La Casa Rosada Analiza un Veto Parcial a la Nueva Ley de Movilidad Jubilatoria

La Casa Rosada enfrenta un dilema respecto al veto de la nueva ley de movilidad jubilatoria, que el presidente Javier Milei ha prometido imponer. Aunque inicialmente se había anunciado un veto total, el Ejecutivo ahora considera un veto parcial o «cuasi total», que podría permitir la implementación de ciertas secciones de la ley mientras se descartan otras.

El principal punto de discordia es la parte de la ley que establece que los aumentos jubilatorios se ajusten al Índice de Precios al Consumidor (IPC), una medida que el gobierno ya había adoptado por decreto. Se está evaluando si mantener solo esta disposición y rechazar el resto de la ley. La posibilidad de que el Congreso insista en la ley, si obtiene dos tercios de apoyo en ambas cámaras, sigue siendo incierta debido a las posturas dentro del PRO.

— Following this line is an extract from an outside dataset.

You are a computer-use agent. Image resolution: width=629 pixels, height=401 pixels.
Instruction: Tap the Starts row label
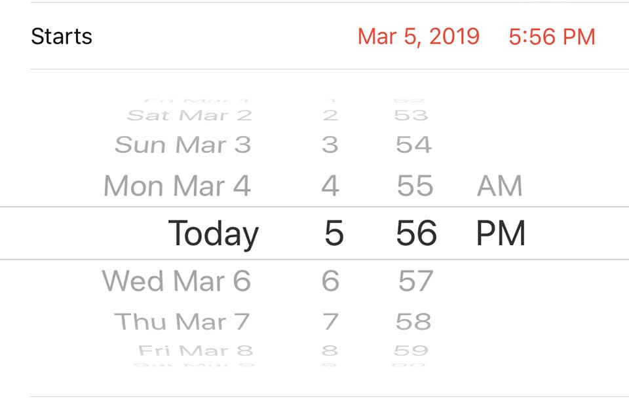point(62,37)
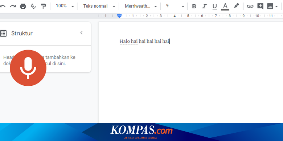Expand the Merriweather font dropdown

(x=141, y=6)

Desde la Casa Rosada, se considera que la ley es una medida populista y se están preparando para desafiarla judicialmente si el Congreso insiste en su aprobación. Además, se estudia la posibilidad de desenganchar a los jubilados que perciben la mínima del resto de los beneficiarios, con el argumento de que muchos de ellos no han realizado aportes durante su vida laboral.

En cuanto al financiamiento, el diputado Nicolás Massot ha propuesto que, en lugar de ajustar los recursos destinados a los jubilados, el gobierno podría reducir el gasto tributario, que incluye numerosas exenciones impositivas y beneficios fiscales que representan un costo significativo para el Estado. Massot sugiere que estos recortes podrían cubrir el costo de la ley sin necesidad de realizar ajustes a los jubilados.

El oficialismo, por su parte, ha señalado que el único aspecto razonable de la ley es el ajuste por IPC, ya que esta fórmula ya había sido establecida por decreto. Críticas se han dirigido a otros artículos de la ley, como el que establece un plazo para cancelar deudas previsionales con sentencia firme y las deudas con las cajas provinciales, que el gobierno considera inapropiado.

La aprobación de la ley ha intensificado las tensiones entre la Casa Rosada y el expresidente Mauricio Macri. Este ha expresado su descontento con la actual administración y ha presionado para obtener concesiones importantes, como la control de la hidrovía y de varias agencias gubernamentales. La relación entre Macri y el gobierno actual se ha tensado aún más tras la votación sobre la ley y la derrota en otros frentes legislativos.

A pesar de los recientes reveses en el Congreso y la pérdida de comisiones clave, la Casa Rosada se mantiene firme en su postura y continúa trabajando para recuperar terreno en la arena política. La estrategia del gobierno es mostrarse como resistente y preparado, esperando poder revertir la situación a su favor en futuros enfrentamientos.